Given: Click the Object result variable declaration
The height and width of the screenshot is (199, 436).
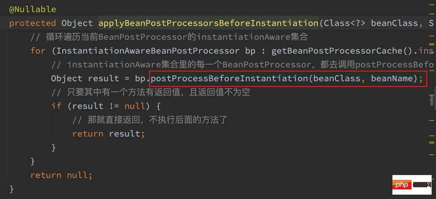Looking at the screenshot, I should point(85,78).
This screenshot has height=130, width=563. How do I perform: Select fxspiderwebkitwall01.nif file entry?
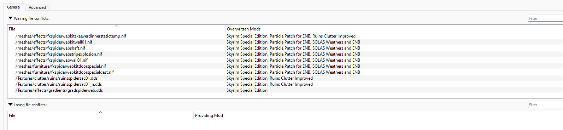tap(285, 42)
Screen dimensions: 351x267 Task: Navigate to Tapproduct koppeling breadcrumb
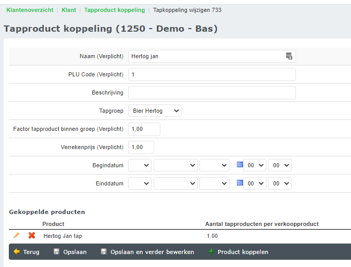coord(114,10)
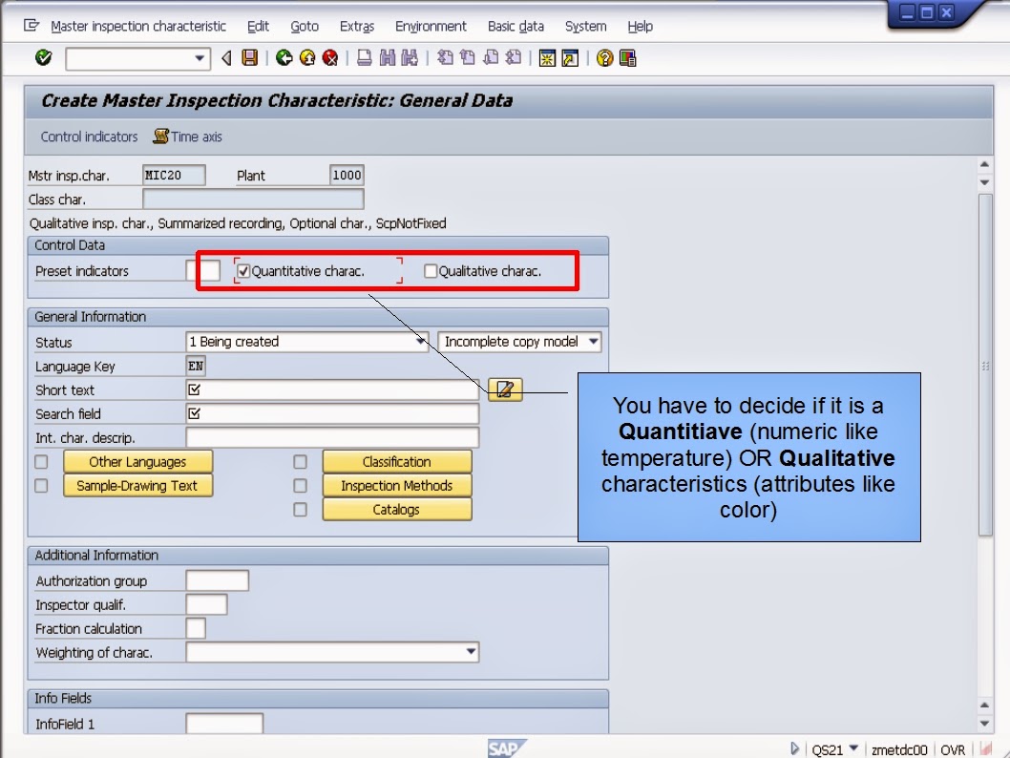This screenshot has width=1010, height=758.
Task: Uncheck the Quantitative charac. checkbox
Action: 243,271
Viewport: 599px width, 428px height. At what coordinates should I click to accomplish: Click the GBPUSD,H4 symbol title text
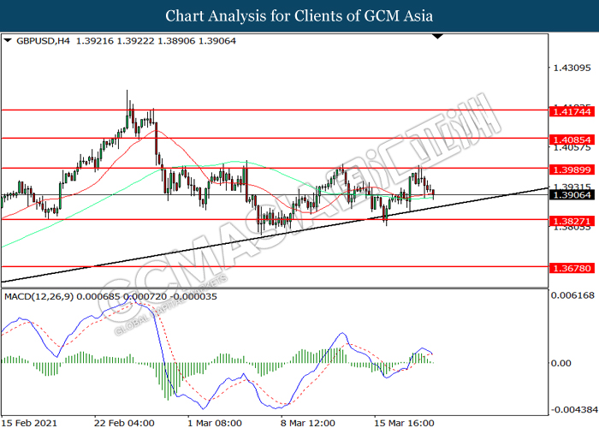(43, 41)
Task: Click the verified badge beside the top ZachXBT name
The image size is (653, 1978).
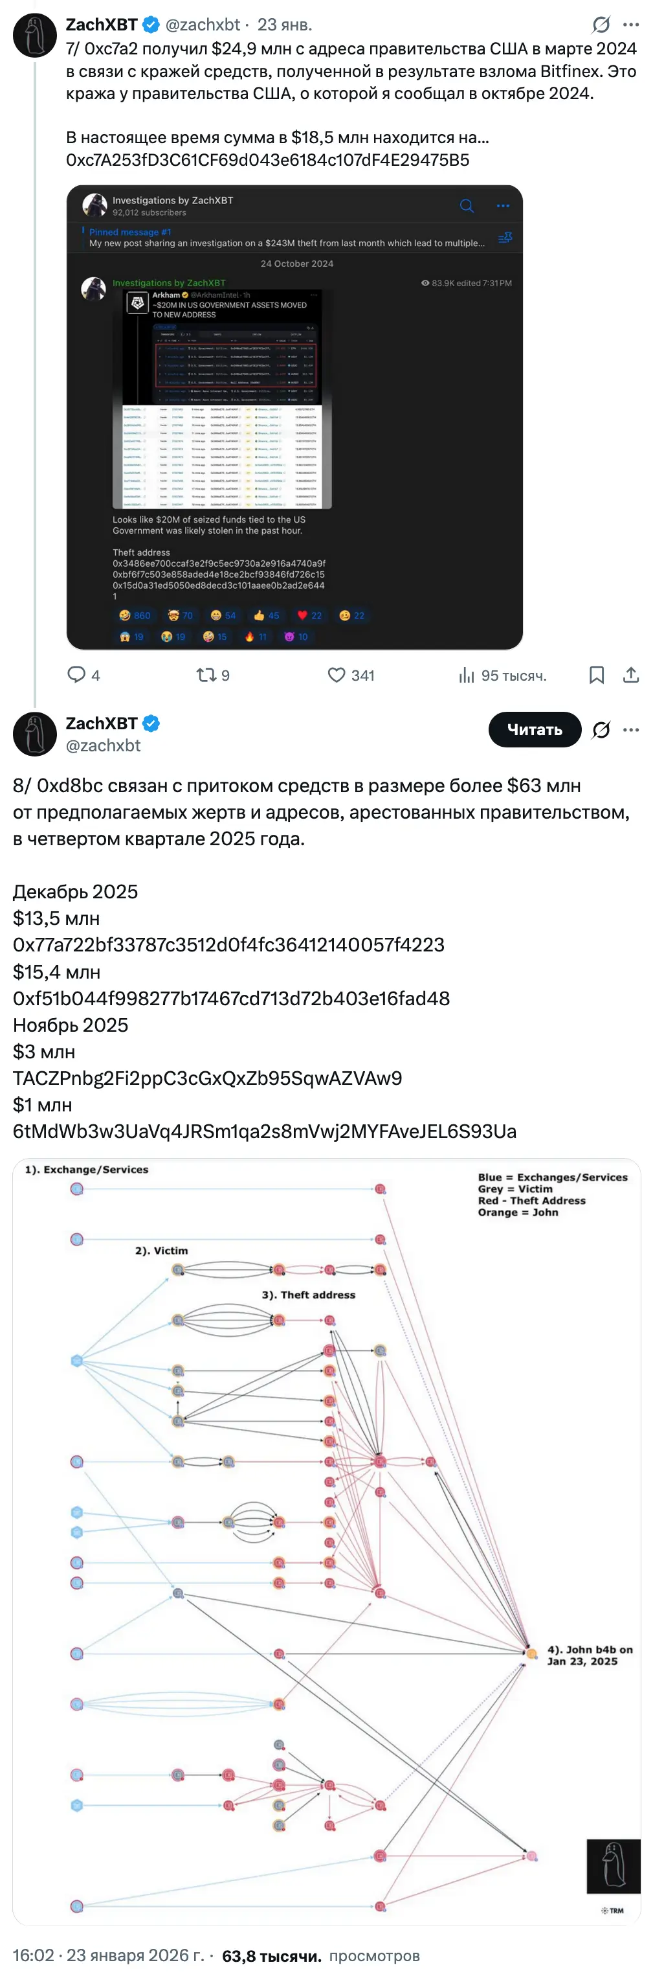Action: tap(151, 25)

§ §

• [What the task requires] Quote the listing above in full, except for the pictures.

• [Result of this task]
Given: Click the Object result variable declaration
The height and width of the screenshot is (199, 436).
Looking at the screenshot, I should point(85,78).
This screenshot has height=130, width=563. How do I perform: Select fxspiderwebkitwall01.nif file entry?
tap(285, 42)
Screen dimensions: 351x267 Task: Navigate to Tapproduct koppeling breadcrumb
coord(114,10)
This screenshot has width=1010, height=758.
Task: Uncheck the Quantitative charac. checkbox
Action: 243,271
Viewport: 599px width, 428px height. At what coordinates should I click to accomplish: Click the GBPUSD,H4 symbol title text
(43, 41)
Task: Click the verified badge beside the top ZachXBT name
The image size is (653, 1978).
Action: tap(151, 25)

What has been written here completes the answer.